• [Testo citato]:

++++

Più dati sui solfiti per “confermarne appieno” la sicurezza alimentare

"Il livello cumulativo di sicurezza attualmente stabilito per sette solfiti utilizzati come additivi nel vino e in altri alimenti è sufficiente a tutelare i consumatori. Tuttavia l’EFSA rivedrà tale conclusione quando verranno forniti dati, provenienti da nuovi studi, per colmare le lacune nelle informazioni, ridurre le incertezze e confermarne pienamente la sicurezza per i consumatori”.

Con questo titolo l’Authority Europea per la sicurezza alimentare (EFSA) ha rilasciato un comunicato stampa che apre profonde riflessioni circa il futuro delle tecniche di produzione di vino.

Il tutto in un quadro ben più ampio nel quale la stessa Authority è tornata ad occuparsi dei solfiti come conservanti in campo alimentare (qui il parere scientifico in versione integrale).

Il passaggio rilevante di detto comunicato dice:

“Il gruppo di esperti scientifici dell’EFSA sugli additivi alimentari raccomanda che la DGA temporanea di gruppo venga valutata nuovamente entro cinque anni, dopo aver effettuato nuovi studi per produrre i dati mancanti. Il gruppo scientifico suggerisce inoltre che l'etichettatura riporti l’effettivo livello di solfiti o anidride solforosa nei singoli prodotti per aiutare i consumatori sensibili o intolleranti a contenere la propria assunzione”.

++++

• [Dati]:

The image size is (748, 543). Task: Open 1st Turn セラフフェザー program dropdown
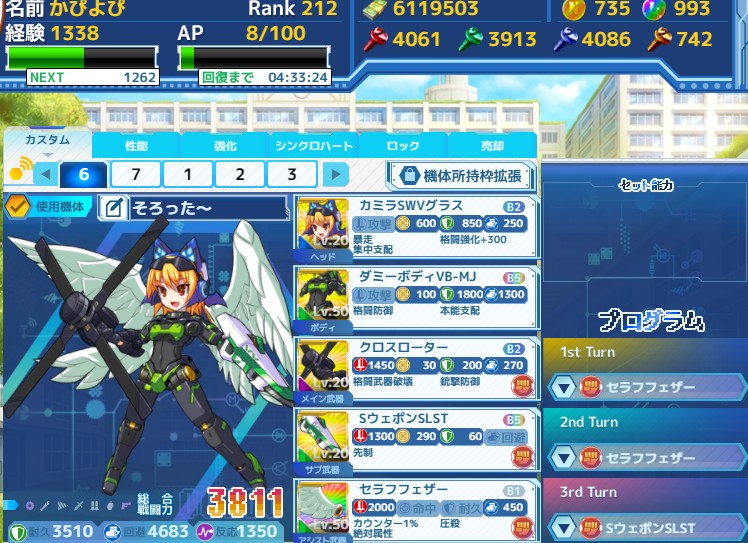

++++

• [Esercizio scritto 1]: Riassumi in due frasi il testo sui solfiti.
• [Esercizio scritto 2]: Secondo il testo sui solfiti, entro quanti anni il gruppo di esperti raccomanda di valutare di nuovo la DGA temporanea di gruppo?
• [Esercizio scritto 3]: Prosegui il testo sui solfiti a partire dall'ultima frase riportata.
Le righe non servono per svolgere il lavoro.

• [Risultato esercizio 1]: L'EFSA ha diffuso un comunicato in cui afferma che il livello cumulativo di sicurezza fissato per sette solfiti usati come additivi nel vino e in altri alimenti basta a tutelare i consumatori, ma sarà rivisto quando nuovi studi forniranno i dati mancanti. Il gruppo di esperti raccomanda di rivalutare la DGA temporanea di gruppo entro cinque anni e suggerisce di indicare in etichetta il livello effettivo di solfiti o anidride solforosa, per aiutare i consumatori sensibili o intolleranti.

• [Risultato esercizio 2]: Entro cinque anni.

• [Risultato esercizio 3]:
Pur nella difficoltà tecnica di esplicitare in etichetta l’effettivo contenuto di solfiti di ogni lotto di vino confezionato, stante anche la variabilità del dato nel tempo, potrebbe arrivare  il momento di fare fronte ad una norma in tal senso.

Facile intuire che un minor livello di solfiti dichiarati in etichetta potrà diventare - di conseguenza - un criterio preferenziale di scelta dei consumatori.

Gli strumenti nati dalla ricerca nel Progetto Freewine, attiva fin dal 2008 e tutt’ora in corso, potranno essere di grande aiuto sulla via della riduzione dell’uso dei solfiti nei vini, pur preservandone la corretta evoluzione nel tempo.